Microgreens are not only colorful and flavorful but also have numerous health benefits. Here are some benefits of adding microgreens to our diet.

  • Nutrient Density:

Microgreens are harvested at an early stage of growth and packed with many nutrients. Despite their small size, they are more concentrated in vitamins, minerals, and antioxidants compared to their mature counterparts.

  • Rich in Antioxidants:

Antioxidants help protect the body from oxidative stress and inflammation. Microgreens, especially red cabbage and cilantro, are rich in antioxidants that may contribute to overall health.

  • High in Vitamins and Minerals:

Microgreens are an excellent source of vitamins and minerals, such as vitamin C, vitamin K, and potassium. These nutrients are important for various bodily functions, including immune function, blood clotting, and heart health.

  • Support Heart Health:

Some microgreens, like broccoli, contain compounds that may have cardiovascular benefits, such as reducing cholesterol levels.

  • Potential Cancer-Fighting Compounds:

Certain microgreens, such as broccoli and radish, contain compounds that have been studied for their potential anti-cancer properties.

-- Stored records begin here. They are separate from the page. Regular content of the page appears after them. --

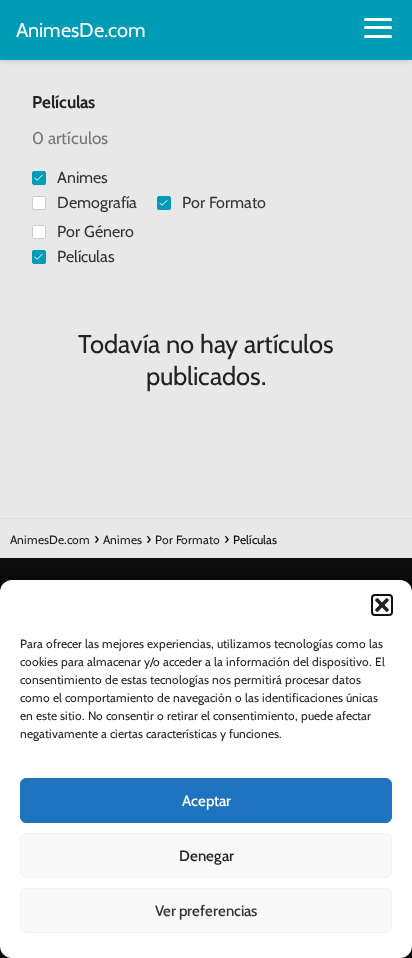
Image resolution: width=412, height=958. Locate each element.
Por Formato (224, 202)
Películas (86, 256)
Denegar (206, 856)
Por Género (95, 231)
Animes (82, 177)
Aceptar (206, 801)
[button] (382, 605)
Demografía (97, 202)
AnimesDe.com (81, 30)
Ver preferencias (206, 911)
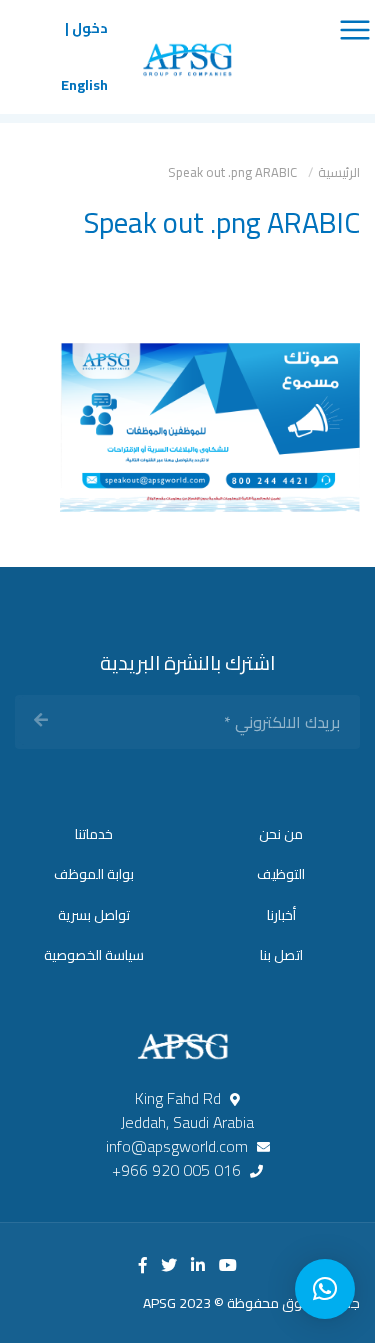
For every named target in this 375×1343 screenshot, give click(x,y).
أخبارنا (281, 915)
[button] (325, 1289)
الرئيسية (339, 172)
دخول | (86, 28)
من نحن (281, 834)
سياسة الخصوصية (94, 955)
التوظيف (281, 874)
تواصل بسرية (94, 915)
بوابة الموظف (94, 874)
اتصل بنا (281, 955)
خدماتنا (94, 834)
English (84, 85)
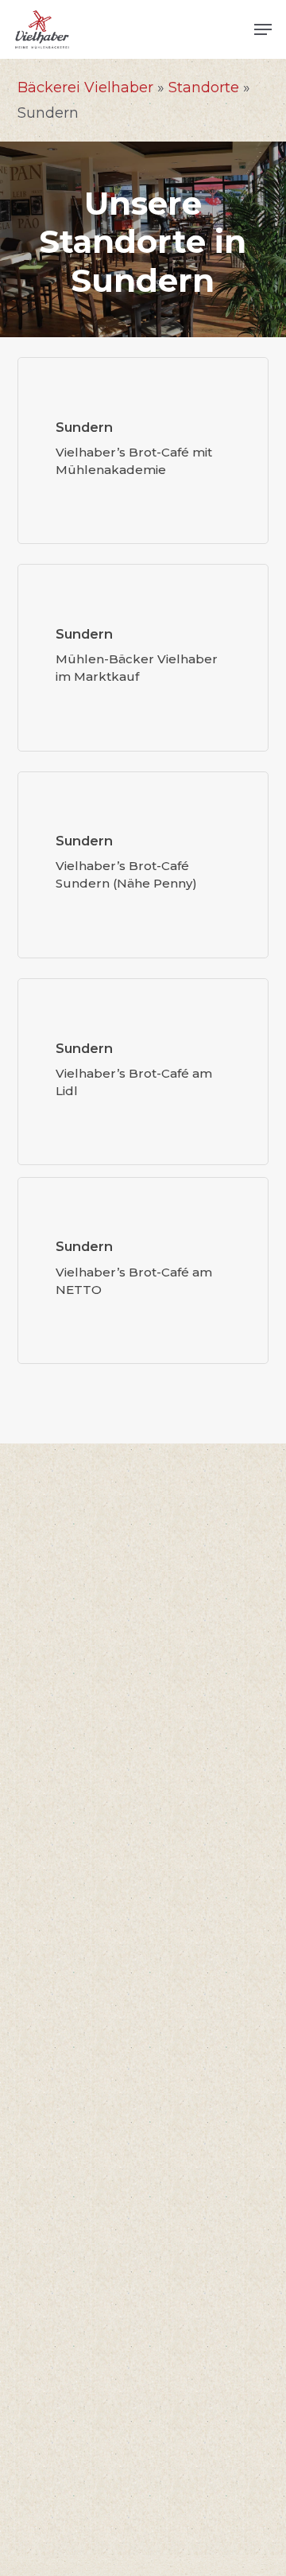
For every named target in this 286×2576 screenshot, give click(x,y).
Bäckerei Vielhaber (85, 87)
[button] (263, 29)
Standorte (203, 87)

  • Improves Digestive Health:

Microgreens, like arugula and cilantro, may contain fiber that can support digestive health by promoting regular bowel movements and a healthy gut microbiome.

  • Low in Calories:

Microgreens are low in calories but high in nutrients, making them a nutrient-dense addition to meals without significantly increasing calorie intake.

  • Versatility in Culinary Use:

Microgreens add texture, color, and flavor to dishes. Their versatility makes it easy to incorporate them into salads, sandwiches, wraps, smoothies, and various other recipes.

  • Easy to Grow at Home:

Growing microgreens at home is a cost-effective way to have a fresh supply of nutrient-rich greens. They can be grown on windowsills, balconies, or countertops.

  • Environmental Benefits:

Growing microgreens at home or on a small scale require less space and resources than growing mature vegetables. This can contribute to sustainability efforts.